The proposal that an extensive decrease in gene expression heterogeneity is characteristic of processes based on cell dedifferentiation relies on cell dedifferentiation itself being a case of cell convergence, and on dedifferentiating cells tendency to show an extensive relaxation of chromatin (Díaz-Castillo, 2017b). Since cell dedifferentiation represents the reversal of cell specialization, it would be expected that dedifferentiated cells were more similar between them than the specialized cells they originated from are. Indeed, the use of information theory to characterize transcriptomes for diverse types of human and murine tumors and the organs they originated from showed not only that cancer transcriptomes become less specialized and more similar among themselves than the transcriptomes of their original organs are, but also that they become very similar to the transcriptomes of undifferentiated embryonic stem cells (Martinez & Reyes-Valdes, 2008; Martinez, Reyes-Valdes & Herrera-Estrella, 2010).

On the other hand, based on the analysis of chromatin markers and the activation of genetic elements usually silent because of their location in chromosome regions with highly compacted chromatin, it has been suggested that both naturally-occurring and artificially-induced cell dedifferentiation is characterized by an extensive relaxation of chromatin throughout the nucleus (El-Badawy & El-Badri, 2015; Feher, 2015; Grafi & Barak, 2015; Jiang, Zhu & Liu, 2013; Krause, Sancho-Martinez & Izpisua Belmonte, 2015; Lee et al., 2015; Macia, Blanco-Jimenez & Garcia-Perez, 2015; Sosnik et al., 2017; Wang & Wang, 2012; Zhu et al., 2012a). Ultimately, chromosome regions with high chromatin compaction are supposed to promote gene expression heterogeneity because of the slow dynamics of the chromatin remodeling needed to grant DNA accessibility to the transcription machinery (Liu, Francois & Capp, 2016; Symmons & Raj, 2016). The modulating effect chromatin compaction has on gene expression heterogeneity is best exemplified by the phenomenon known as position effect variegation (PEV), and the effect of chromatin compaction modifiers on gene expression and phenotypic heterogeneities. Originally discovered in Drosophila melanogaster, PEV refers to the stochastic variation in expression for genes located close to or embedded within chromosome regions with highly compacted chromatin or heterochromatin (Elgin & Reuter, 2013). Factors that directly or indirectly alter chromatin compaction such as temperature, genetic variation in heterochromatin-forming elements, paternal/maternal chromosome inheritance, or the genomic content in junk DNA have been shown to modulate gene expression heterogeneity itself and the phenotypic manifestation of such heterogeneity as PEV (Díaz-Castillo, 2015; Elgin & Reuter, 2013; Maggert & Golic, 2002). Thus, considering that chromatin compaction promotes gene expression heterogeneity, it could be inferred that the extensive reduction in chromatin compaction in dedifferentiating nuclei would cause a reduction of gene expression heterogeneity for many genes throughout the genome.

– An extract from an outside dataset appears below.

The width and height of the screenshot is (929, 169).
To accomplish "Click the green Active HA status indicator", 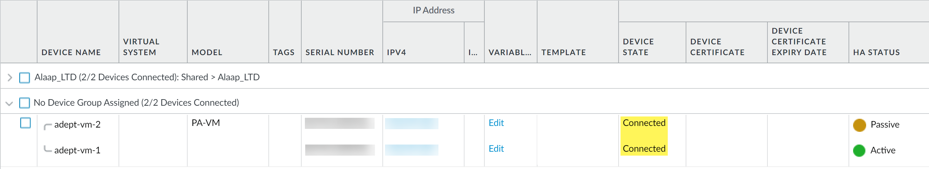I will tap(859, 151).
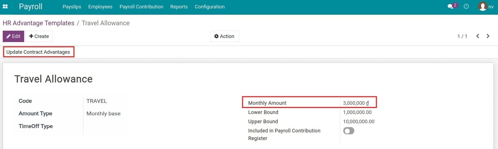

Because no formal proof exists yet for the extensive reduction in gene expression heterogeneity in dedifferentiating cells, I aimed to find preliminary supporting evidence by focusing on the study of gene expression dynamics along regenerative development in Ambystoma mexicanum or axolotl. First, although not yet completely understood, cell dedifferentiation associated to axolotl regenerative development in response to injury has been and still is an important subject of study (McCusker, Bryant & Gardiner, 2015a). Second, transcriptomic analyses of regenerative development in axolotl constitute an ideal model to study gene expression dynamics for processes that concur with cell dedifferentiation because it would permit studying naturally occurring cell dedifferentiation-based phenomena from the moment they are elicited until their completion. Finally, recent years have seen an increase in transcriptomic studies for axolotl regenerative development models (Bryant et al., 2017; Eo et al., 2012; Gearhart et al., 2015; King & Yin, 2016; Knapp et al., 2013; McCusker et al., 2015b; Monaghan et al., 2012; Monaghan et al., 2009; Pai et al., 2016; Ponomareva et al., 2015; Sabin et al., 2015; Seifert et al., 2012; Sousounis et al., 2014; Stewart et al., 2013; Voss et al., 2015; Wu et al., 2013). Here, I argue about the adequacy of using one these studies to test the prediction for gene expression heterogeneity dynamics associated to cell dedifferentiation because of its temporal design and remarkable replication level. The results of reanalyzing the chosen dataset are consistent with the possibility that processes that concur with cell dedifferentiation might be characterized by an extensive reduction in gene expression heterogeneity (Díaz-Castillo, 2017b). In addition, I briefly reflect on the usefulness of the study of gene expression heterogeneity patterns associated to cell dedifferentiation for biomedical and biotechnological applications.

Materials and Methods

Data from the transcriptome study for axolotl regenerative development with the largest biological replication was used to assess if lower levels of biological replication, 3–6 replicates, could limit the study of gene expression heterogeneity patterns along axolotl regenerative development (Bryant et al., 2017; Eo et al., 2012; Gearhart et al., 2015; King & Yin, 2016; Knapp et al., 2013; McCusker et al., 2015b; Monaghan et al., 2012; Monaghan et al., 2009; Pai et al., 2016; Ponomareva et al., 2015; Sabin et al., 2015; Seifert et al., 2012; Sousounis et al., 2014; Stewart et al., 2013; Voss et al., 2015; Wu et al., 2013). In 2015, Voss and coworkers inspected gene expression dynamics for 9–10 biological replicates at 20 timepoints along 28 days following axolotl forearm amputation using custom Affymetrix GeneChips that include 20,080 probesets and RNA samples obtained from 1 mm of heterogeneous tissue from the tips of amputated forearms (Voss et al., 2015). The dataset including normalized transcript abundance for this study, Voss dataset hereinafter, was obtained from Gene Expression Omnibus database (GSE67118) (Barrett et al., 2013; Voss et al., 2015). Timepoint, biological replicate, and probeset identifiers from the original study were maintained here (Voss et al., 2015).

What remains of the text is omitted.